The American Musket Nipple.—The American musket nipple has a thin edge and a wide opening at the top, so as to allow the flame to readily enter, the thin edge enabling the cap to be very readily exploded, even with the blow from a weak mainspring. In this form of nipple the detonating powder is ignited at the edge, and being forced to enter the wide opening, is compelled to pass down the vent to the powder. If there be any little dirt or obstruction, it is generally forced along with the fire, and the ignition of the powder is certain, and miss-fires are few.

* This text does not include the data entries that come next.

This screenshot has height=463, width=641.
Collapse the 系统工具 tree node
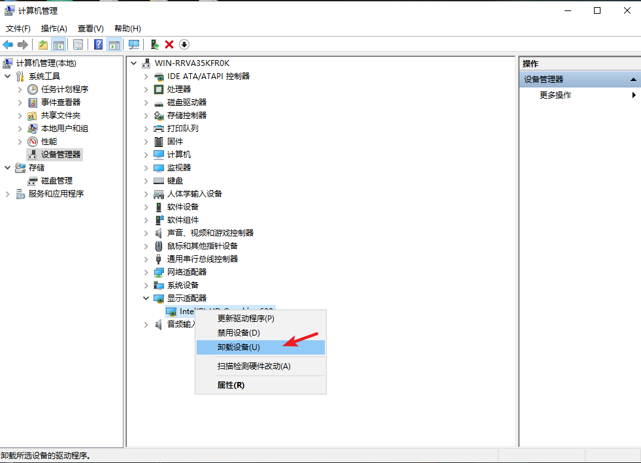point(8,76)
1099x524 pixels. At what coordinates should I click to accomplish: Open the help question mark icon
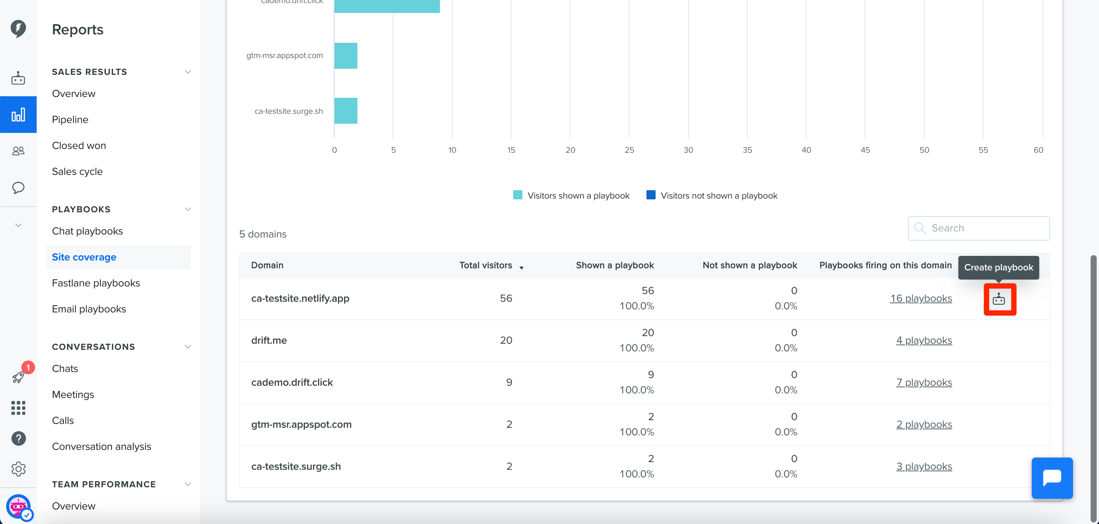coord(18,438)
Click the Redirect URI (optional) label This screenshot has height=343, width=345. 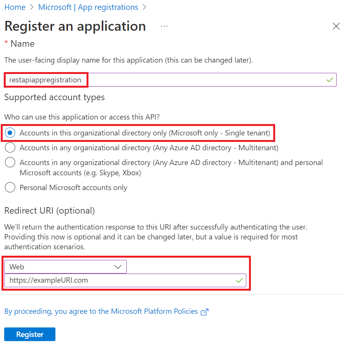(49, 211)
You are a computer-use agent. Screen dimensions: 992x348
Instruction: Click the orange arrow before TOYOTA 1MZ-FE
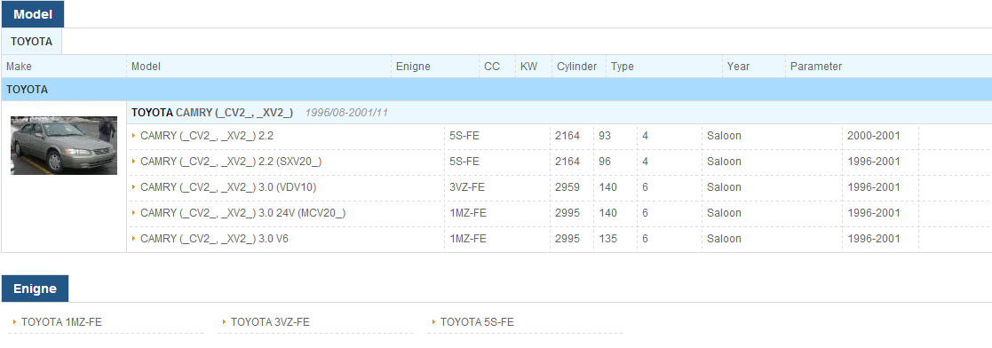click(x=14, y=322)
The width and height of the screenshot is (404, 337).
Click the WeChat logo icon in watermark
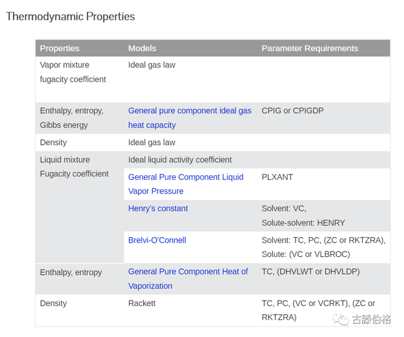(340, 319)

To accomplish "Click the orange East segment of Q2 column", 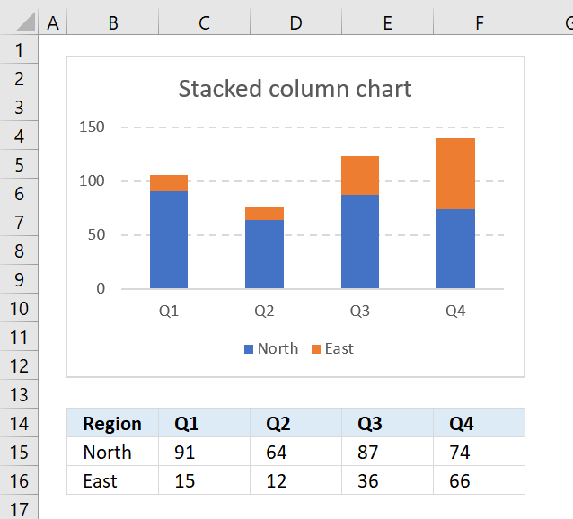I will click(x=264, y=214).
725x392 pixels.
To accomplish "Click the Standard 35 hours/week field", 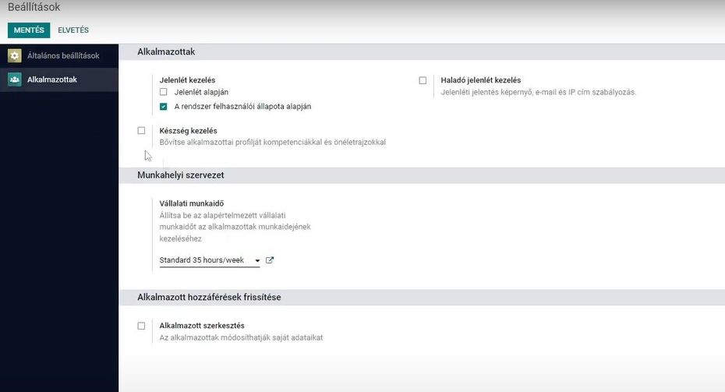I will click(210, 260).
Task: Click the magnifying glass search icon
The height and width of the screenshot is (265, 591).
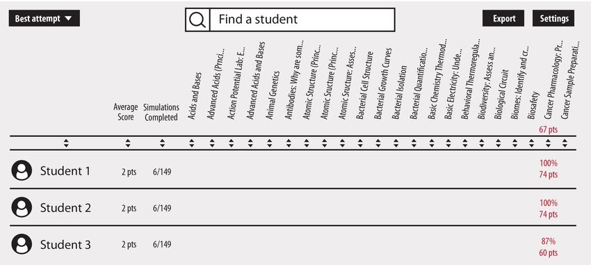Action: [x=197, y=19]
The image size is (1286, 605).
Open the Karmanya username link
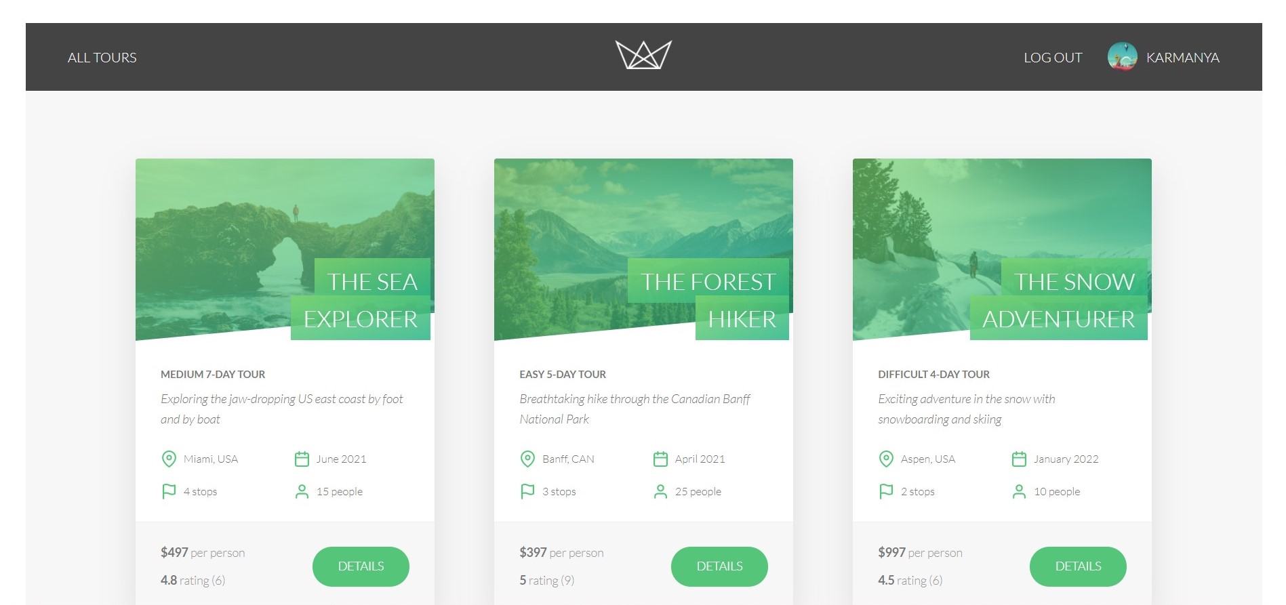tap(1183, 58)
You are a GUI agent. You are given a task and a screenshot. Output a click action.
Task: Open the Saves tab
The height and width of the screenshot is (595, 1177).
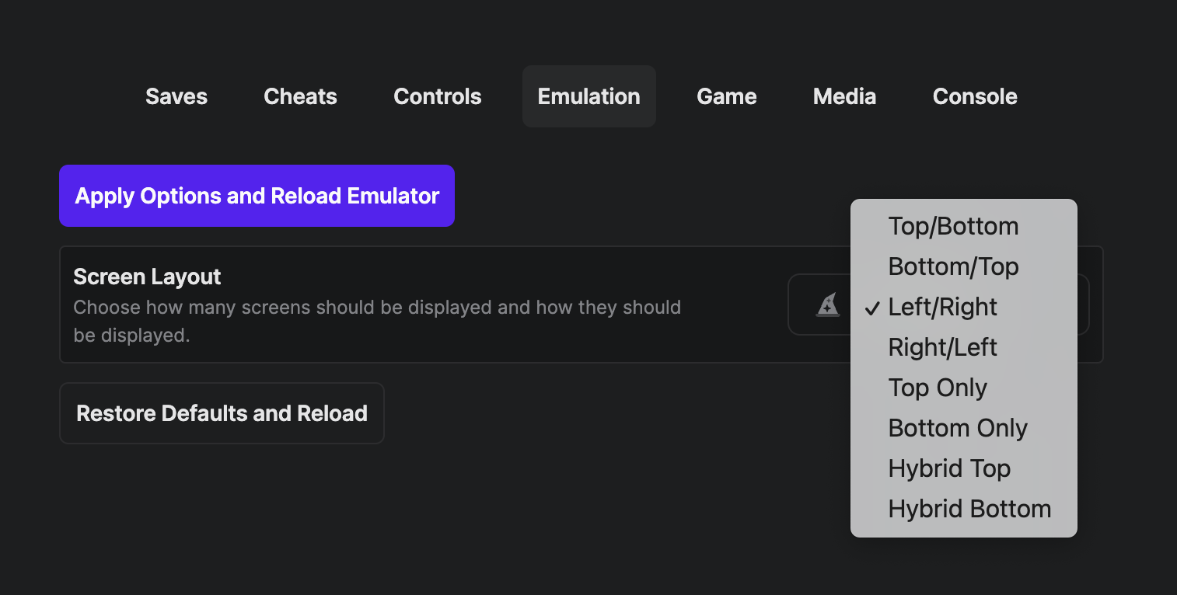tap(176, 96)
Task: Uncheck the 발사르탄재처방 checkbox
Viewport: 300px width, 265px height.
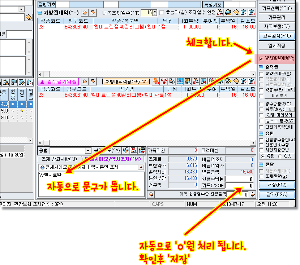Action: point(261,58)
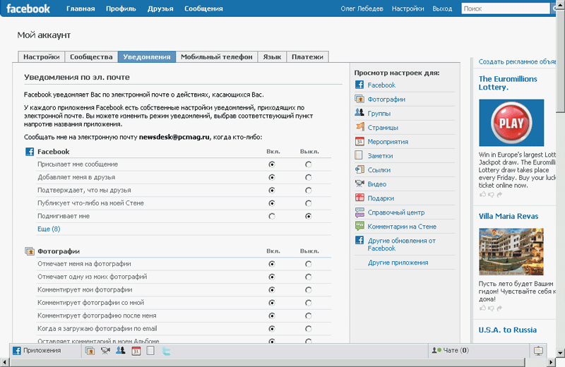The width and height of the screenshot is (565, 367).
Task: Enable notifications for Подмигивает мне
Action: click(x=272, y=216)
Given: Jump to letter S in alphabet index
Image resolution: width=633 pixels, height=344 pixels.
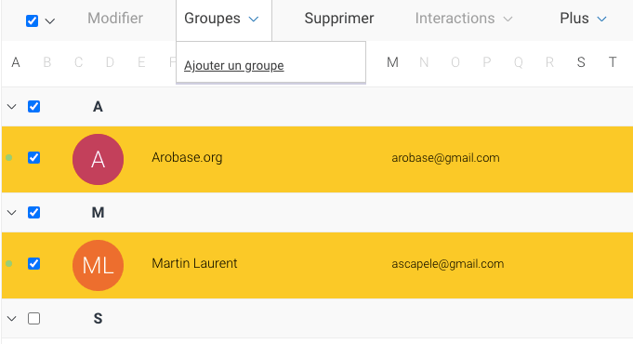Looking at the screenshot, I should pyautogui.click(x=581, y=62).
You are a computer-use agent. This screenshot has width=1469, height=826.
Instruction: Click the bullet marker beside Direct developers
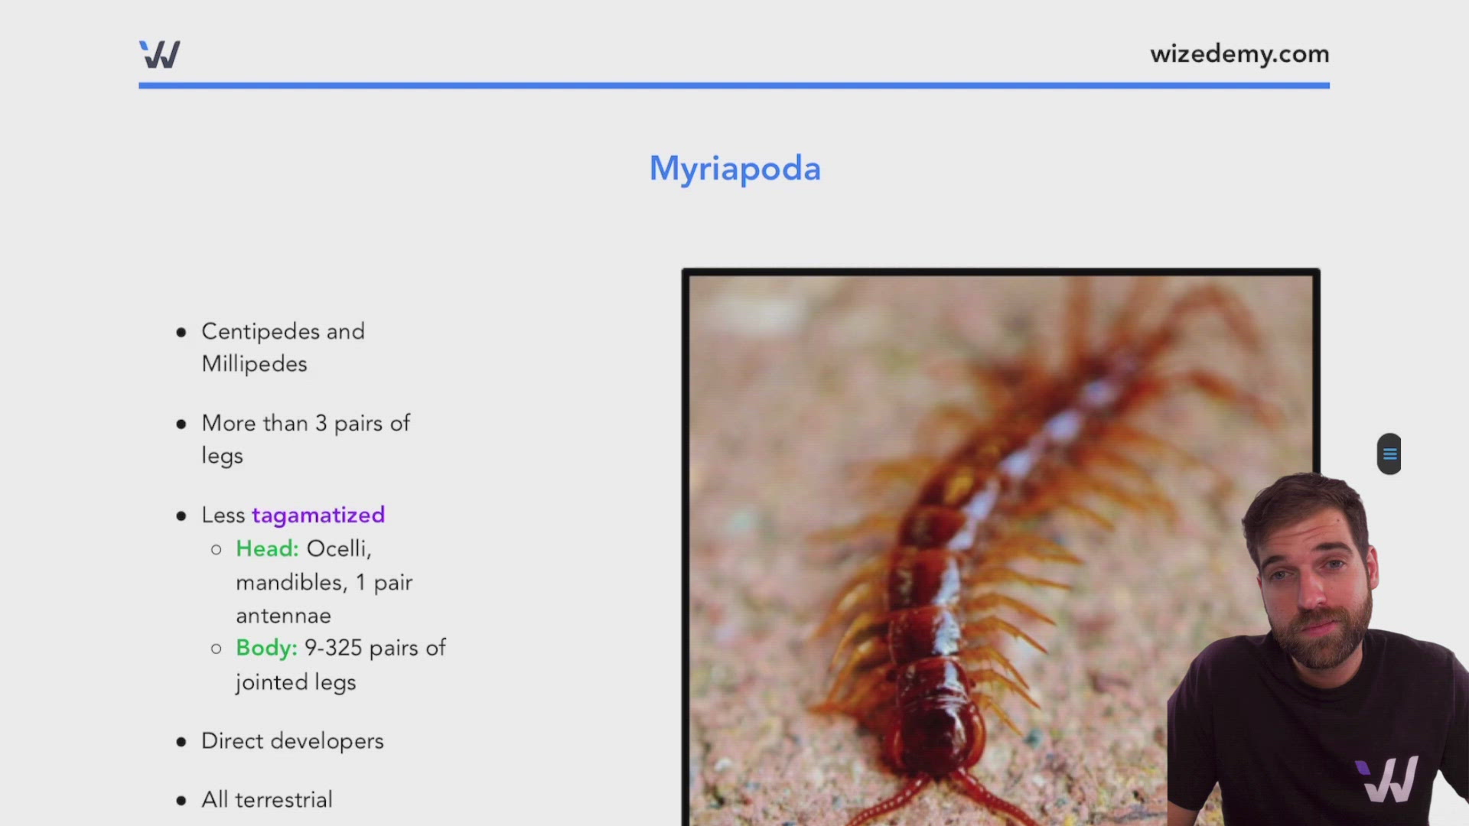[x=181, y=740]

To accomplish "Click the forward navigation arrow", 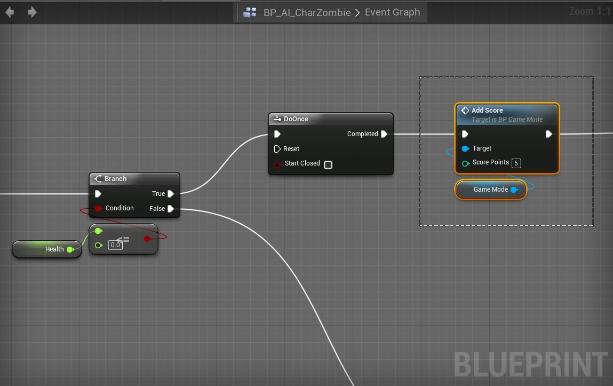I will point(32,12).
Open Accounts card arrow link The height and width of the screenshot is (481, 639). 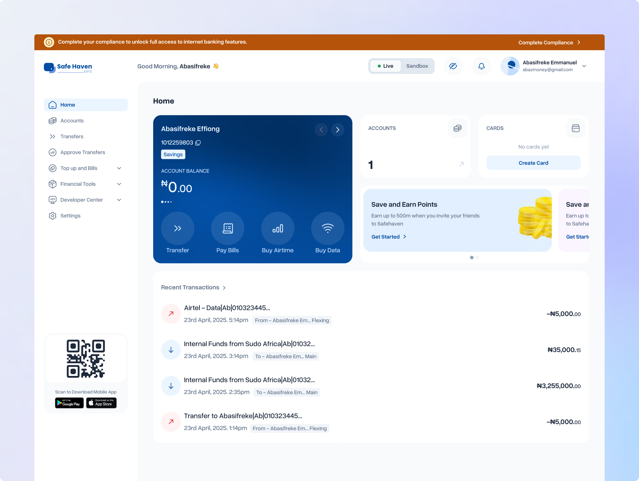[x=461, y=164]
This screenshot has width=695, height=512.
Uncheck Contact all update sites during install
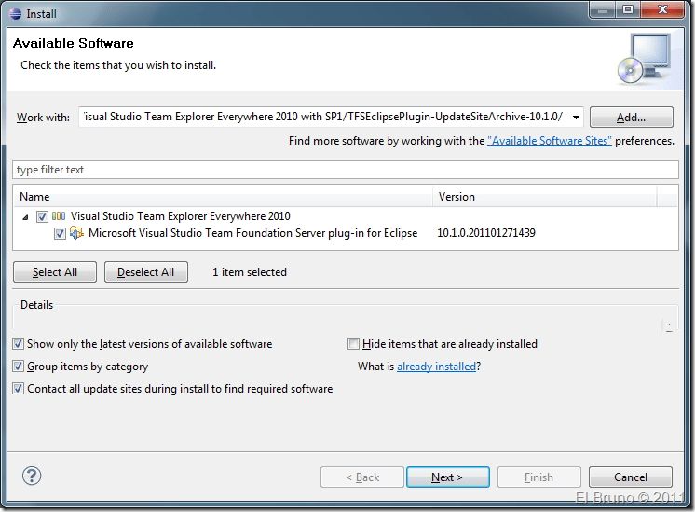19,389
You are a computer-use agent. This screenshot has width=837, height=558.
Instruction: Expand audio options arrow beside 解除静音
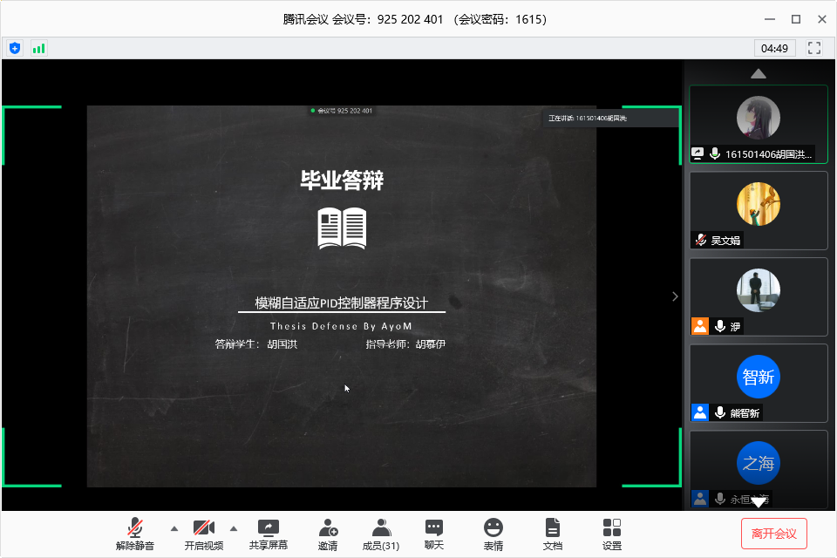174,528
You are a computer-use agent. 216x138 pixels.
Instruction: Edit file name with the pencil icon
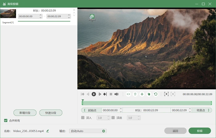point(48,131)
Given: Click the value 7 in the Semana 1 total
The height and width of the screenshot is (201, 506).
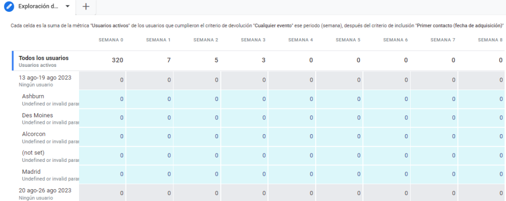Looking at the screenshot, I should [169, 60].
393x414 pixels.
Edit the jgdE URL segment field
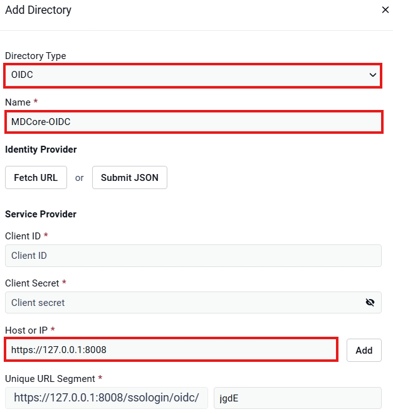[x=298, y=398]
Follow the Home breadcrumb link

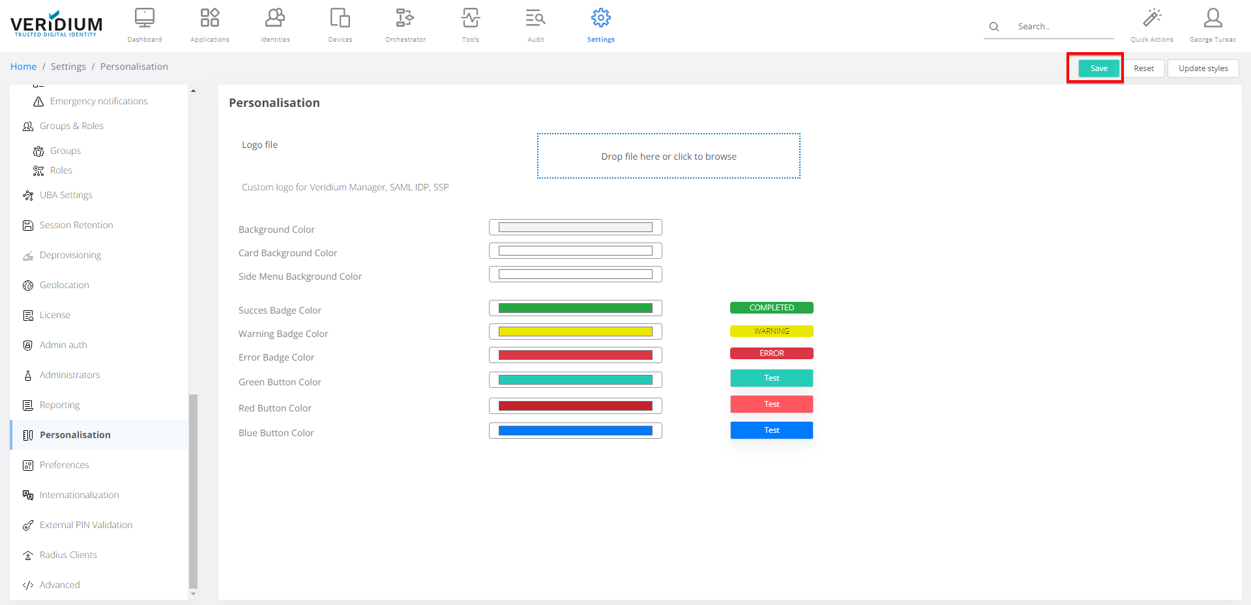pyautogui.click(x=23, y=66)
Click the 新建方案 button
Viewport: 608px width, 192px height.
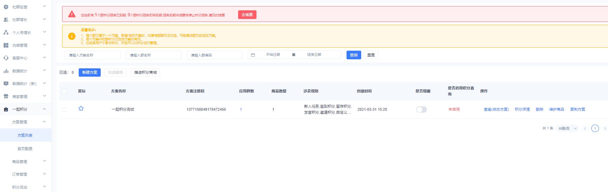90,72
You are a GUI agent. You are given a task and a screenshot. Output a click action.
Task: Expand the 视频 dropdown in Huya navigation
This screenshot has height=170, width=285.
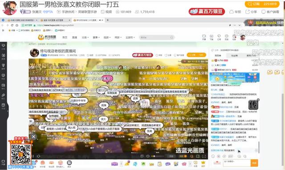coord(107,37)
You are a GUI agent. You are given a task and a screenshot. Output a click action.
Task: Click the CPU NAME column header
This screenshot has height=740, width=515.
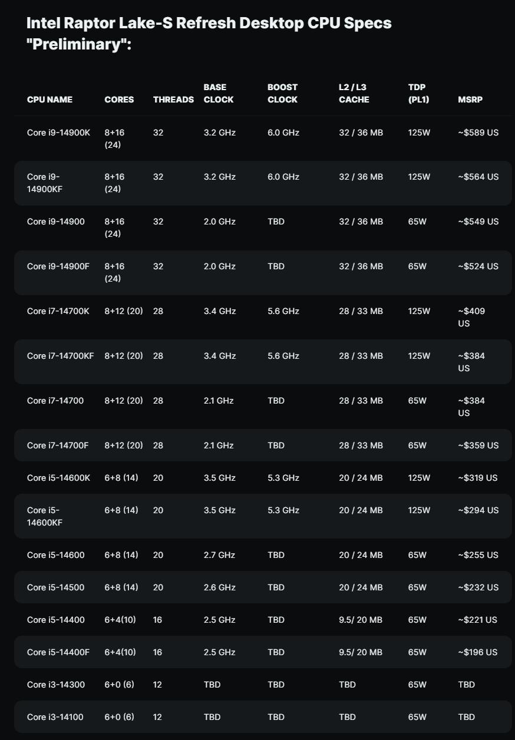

When nipples are made with the small opening of the vent at the bottom, coarse-grain gunpowder can be used, as it is not necessary that the grains need to be admitted to the nipple. This is the case as regards military arms fitted with nipples. The powder is too coarse to be received in the nipple when freed from the cartridge and placed uncovered in the gun breech.

It has been claimed by some that gunpowder can be glazed too smooth to readily take fire, and this is a source of miss-fires. Also that the flame from the detonating powder will form a mass of condensed air around itself, preventing contact with the powder until the heat is expended. This was especially thought to be the fact when there was a volume of air between the powder and the end of the nipple. These two theories are presented for what they may be worth.

Nipples used in Sporting Guns.—Of nipples used in sporting guns there may be found the broad top, the countersunk top, the taper bored, the countersunk taper, the reverse taper, double reversed, etc., etc. They are generally put up with the screw portion made in assorted sizes. The threads also vary, being as coarse as 26 to the inch, and as fine as 32 threads per inch.

Preparing Nipples for Guns.—It is well for the gunsmith to test the nipples with a fine file to ascertain their hardness before inserting them in guns. If too soft, they will be returned on his hands. If there is also a liability of the gun-hammer battering the top where it strikes, which soon is so broad as to cause miss-fires. If too hard, they are liable to break short off at the square, and the screw portion left in the gun is difficult to remove. Sometimes so much so that it is necessary to unbreech the gun, remove the patent breech and heat it to soften the portion of broken nipple so that it can be drilled out. In drilling there is a risk of injury to the thread of the nipple seat. The heating necessitates labor to refinish the part and it is to be again case hardened before screwing into the barrel. If found too hard, nipples can be drawn to a better temper by holding the top portion in a pair of pliers in exposing the bottom part to the flame of an alcohol lamp. If they be too soft, enclose in a short piece of gas pipe, pack them well with bone-dust, stop close the ends of the pipe, and heat to a red, letting them remain so for fifteen or twenty minutes and then open the end of the pipe to let the contents fall into water. They can be drawn to temper to suit. They may also be heated hot, rolled in prussiate of potash or cyanide of potassium, again heated, and thrown into water. As cyanide of potassium is a deadly poison, be very careful how it is used and where it is kept. Do not breathe the flames when put on hot iron, and do not let it come in contact with sores or raw places on the hands.

Remedy for Bad Nipples.—In case guns come in to be repaired because they will “not snap a cap,” see if a weak mainspring be not one cause, and a nipple with broad top, another. For the latter evil, ream or counter sink it so as to have a thin cup like edge. See also if the cup of the hammer strikes properly on the nipple, and that it be not too much cupped by long usage in striking. In this case, the cup may be filled by drilling in and inserting a bit of iron or steel to fill it and then re-harden.

Pistol Nipples.—Pistol nipples, Colt’s for instance, have a different thread from gun nipples. The thread used in Colt’s revolver nipples is 40 to the inch. But one size is employed—nipples are sometimes provided with a thin, round washer of copper, which is put on at the shoulder where the thread terminates. This shields that part of the seat where it is placed from rust, and some claim that it acts as a sort of cushion to deaden the blow of the hammer, thus preserving the nipple from breakage.

Plugs for Nipples.—Plugs can be made from a rod of iron of suitable size that is sound and free from flaws. The size of the part that screws into the barrel is about three-eighths of an inch, and the thread is twenty to the inch. This is the size and thread generally used. There may be exceptions that will require a different size and a different thread, but, if possible, let the sizes given govern the work. The end on which the screw is to be cut can be turned in the lathe, cut down with a hollow mill in the method given for making breech pins, or it can even be filed to shape in absence of any other way to make it. Before cutting the plug to the length where the nipple is to be seated, screw it into the barrel, mark the place for the nipple which can be found by letting down the hammer of the lock, then remove drill and fit the nipple. Cut off all that is not required beyond the nipple and screw into place, the nipple forming a shoulder on which to rest the wrench in screwing it home. The finished plug is shown in [Fig. 53].